The PHC, envisaged as the backbone of a comprehensive health care system, has been given the short shrift - the concept note observes that as upgrading a sector PHC is likely to be costlier, upgradation of the CHCs has been suggested as the preferred option. Secondly, public hospitals are supposed to be evaluated by the Indian Public Health Standard, a set of norms that will be drawn up by a task force.

Although the concept note mentions the weaknesses of centralised planning, it is the District Health Plan that is supposed to be the key instrument to achieve the objectives of the Mission. The Mission would create a comprehensive budget head by integrating all vertical health programmes of the Departments of Health and Family Welfare, which includes the Reproductive and Child Health Programme-II, the National Malaria Eradication Programme, the National Leprosy Eradication Programme, the National Kala-Azar Programme, the National Iodine Deficiency Disorder Programme, the National Filaria Programme, the Revised National Tuberculosis Programme and the National Blindness Control Programme. The AIDS Control Programme and the National Cancer Control Programme will not be included. The idea is to have an "omnibus National Rural Health Mission as a broadband programme and all other programmes would only be sub-components of it". The Mission will "wind up" in 2009 after reporting on some indicators such as the provision of ASHAs; raising CHCs to the level of the IPHS norms; institutionalising district-level management of health; reduction in communicable diseases, the rates of maternal and infant mortality and population stabilisation.

The tentative budget outlay for the Mission for 2005-06 is interesting. The bulk of the budget is with the Department of Family Welfare. The Department of Health accounts for only 10 per cent of the total outlay. With a major part of the outlay allocated for family welfare services, the government must clarify what kind of services need to be provided.

There are other concerns as well. The JSA has cautioned that the ASHA should not be seen as a substitute to the ANM and the sub-centre but as a supplement Ill-trained practitioners often contributed to rising health costs by the poor, a JSA note on the Mission stated. The JSA has also expressed concern over the dilution of the PHC. While welcoming the setting up of secondary care centres - 7,000 of them in all; one per 100,000 population - the JSA cautioned the "hasty switch to public-private partnerships as the main means of closing the gap in secondary sectors". The gap refers to the deadlock in the creation of such centres in the public health system, which the JSA feels is owing to problems of governance and workforce management policies. The bulk of secondary care provision would have to remain as public-provided and public-funded facilities, the JSA stresses.

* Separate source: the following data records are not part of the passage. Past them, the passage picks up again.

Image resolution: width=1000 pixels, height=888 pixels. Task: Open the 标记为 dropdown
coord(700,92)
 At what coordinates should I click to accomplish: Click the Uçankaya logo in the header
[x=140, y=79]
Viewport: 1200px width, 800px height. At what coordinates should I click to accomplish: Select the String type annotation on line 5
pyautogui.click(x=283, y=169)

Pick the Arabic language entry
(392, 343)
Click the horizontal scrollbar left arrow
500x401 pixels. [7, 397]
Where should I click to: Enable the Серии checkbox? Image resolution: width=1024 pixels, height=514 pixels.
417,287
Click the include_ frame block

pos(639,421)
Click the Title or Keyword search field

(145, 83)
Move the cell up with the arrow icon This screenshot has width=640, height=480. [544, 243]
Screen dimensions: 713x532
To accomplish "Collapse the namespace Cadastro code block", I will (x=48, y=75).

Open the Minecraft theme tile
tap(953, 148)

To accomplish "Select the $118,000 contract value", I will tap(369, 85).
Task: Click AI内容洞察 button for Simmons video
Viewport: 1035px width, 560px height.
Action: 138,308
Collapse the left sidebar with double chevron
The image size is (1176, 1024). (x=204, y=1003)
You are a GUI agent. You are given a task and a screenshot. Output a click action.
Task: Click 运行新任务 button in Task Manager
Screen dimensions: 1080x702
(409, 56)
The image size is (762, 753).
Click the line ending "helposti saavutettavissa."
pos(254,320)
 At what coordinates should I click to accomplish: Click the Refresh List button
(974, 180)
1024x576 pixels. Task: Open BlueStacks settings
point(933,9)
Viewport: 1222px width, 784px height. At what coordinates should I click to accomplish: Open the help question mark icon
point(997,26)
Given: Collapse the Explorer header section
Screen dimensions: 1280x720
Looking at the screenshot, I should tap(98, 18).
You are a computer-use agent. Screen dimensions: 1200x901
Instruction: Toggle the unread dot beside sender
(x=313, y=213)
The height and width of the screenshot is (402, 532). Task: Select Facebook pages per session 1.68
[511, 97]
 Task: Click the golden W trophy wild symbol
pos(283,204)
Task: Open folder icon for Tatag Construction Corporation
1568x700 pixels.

On December 17, in reply to a question whether the government was planning to include private doctors in the population control programme, Minister Lakshmi said the government was "exploring the option of improving access to comprehensive health and family welfare services, especially in the demographically weaker States through increased public-private partnership for health and population stabilisation. It is proposed to involve accredited private/NGO [non-governmental organisation] health facilities in social marketing and social franchise of services and products for health and family welfare programmes."

The JSA argues that in the context of a large Community Health Worker Programme, a strengthened sub-centre and a PHC and CHC structure made functional, there would be no need to invest in this largely unregulated informal structure - the private sector.

The continuing preoccupation of the government with population stabilisation - it is lamentable that nowhere does the document even mention the adverse child sex ratio - is a worrying trend, especially as the two-child norm continues to be implemented in several States.

What is clear from the rudimentary document, a copy of which is available with Frontline, is that the Mission is yet to be given final shape.